--- BEGIN The data ---

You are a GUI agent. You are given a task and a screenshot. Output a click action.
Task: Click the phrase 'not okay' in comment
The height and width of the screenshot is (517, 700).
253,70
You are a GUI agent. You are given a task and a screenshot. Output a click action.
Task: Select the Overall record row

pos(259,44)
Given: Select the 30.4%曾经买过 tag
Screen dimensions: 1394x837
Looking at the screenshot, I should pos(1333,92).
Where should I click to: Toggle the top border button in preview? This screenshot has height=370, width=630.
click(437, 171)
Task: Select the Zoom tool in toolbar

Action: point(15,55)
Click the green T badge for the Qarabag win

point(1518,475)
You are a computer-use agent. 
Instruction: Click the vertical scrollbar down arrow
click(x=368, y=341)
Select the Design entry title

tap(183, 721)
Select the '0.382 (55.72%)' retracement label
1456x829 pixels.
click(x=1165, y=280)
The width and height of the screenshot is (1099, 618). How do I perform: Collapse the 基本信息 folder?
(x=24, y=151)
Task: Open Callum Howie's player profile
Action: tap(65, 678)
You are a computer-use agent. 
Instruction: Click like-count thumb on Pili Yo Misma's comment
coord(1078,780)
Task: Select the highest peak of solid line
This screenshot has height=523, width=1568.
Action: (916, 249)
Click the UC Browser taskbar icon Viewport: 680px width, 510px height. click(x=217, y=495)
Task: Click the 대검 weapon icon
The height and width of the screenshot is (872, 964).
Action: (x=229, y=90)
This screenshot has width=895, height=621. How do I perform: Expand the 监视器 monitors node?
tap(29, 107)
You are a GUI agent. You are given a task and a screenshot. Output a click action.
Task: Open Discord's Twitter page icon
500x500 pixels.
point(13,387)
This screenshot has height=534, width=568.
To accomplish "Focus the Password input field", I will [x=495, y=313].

--- END The data ---

## To do
Can you reproduce the entire listing above verbatim, line for line?

## Result for this exercise
You are a GUI agent. You are given a task and a screenshot. Output a click action.
Task: Click the phrase 'not okay' in comment
The height and width of the screenshot is (517, 700).
253,70
You are a GUI agent. You are given a task and a screenshot. Output a click action.
Task: Select the Overall record row

pos(259,44)
Given: Select the 30.4%曾经买过 tag
Screen dimensions: 1394x837
Looking at the screenshot, I should pos(1333,92).
Where should I click to: Toggle the top border button in preview? This screenshot has height=370, width=630.
click(437, 171)
Task: Select the Zoom tool in toolbar

Action: point(15,55)
Click the green T badge for the Qarabag win

point(1518,475)
You are a computer-use agent. 
Instruction: Click the vertical scrollbar down arrow
click(x=368, y=341)
Select the Design entry title

tap(183, 721)
Select the '0.382 (55.72%)' retracement label
1456x829 pixels.
click(x=1165, y=280)
The width and height of the screenshot is (1099, 618). How do I perform: Collapse the 基本信息 folder?
(x=24, y=151)
Task: Open Callum Howie's player profile
Action: tap(65, 678)
You are a computer-use agent. 
Instruction: Click like-count thumb on Pili Yo Misma's comment
coord(1078,780)
Task: Select the highest peak of solid line
This screenshot has height=523, width=1568.
Action: (916, 249)
Click the UC Browser taskbar icon Viewport: 680px width, 510px height. click(x=217, y=495)
Task: Click the 대검 weapon icon
The height and width of the screenshot is (872, 964).
Action: (x=229, y=90)
This screenshot has width=895, height=621. How do I perform: Expand the 监视器 monitors node?
tap(29, 107)
You are a GUI agent. You are given a task and a screenshot. Output a click action.
Task: Open Discord's Twitter page icon
500x500 pixels.
point(13,387)
This screenshot has height=534, width=568.
To accomplish "Focus the Password input field", I will [x=495, y=313].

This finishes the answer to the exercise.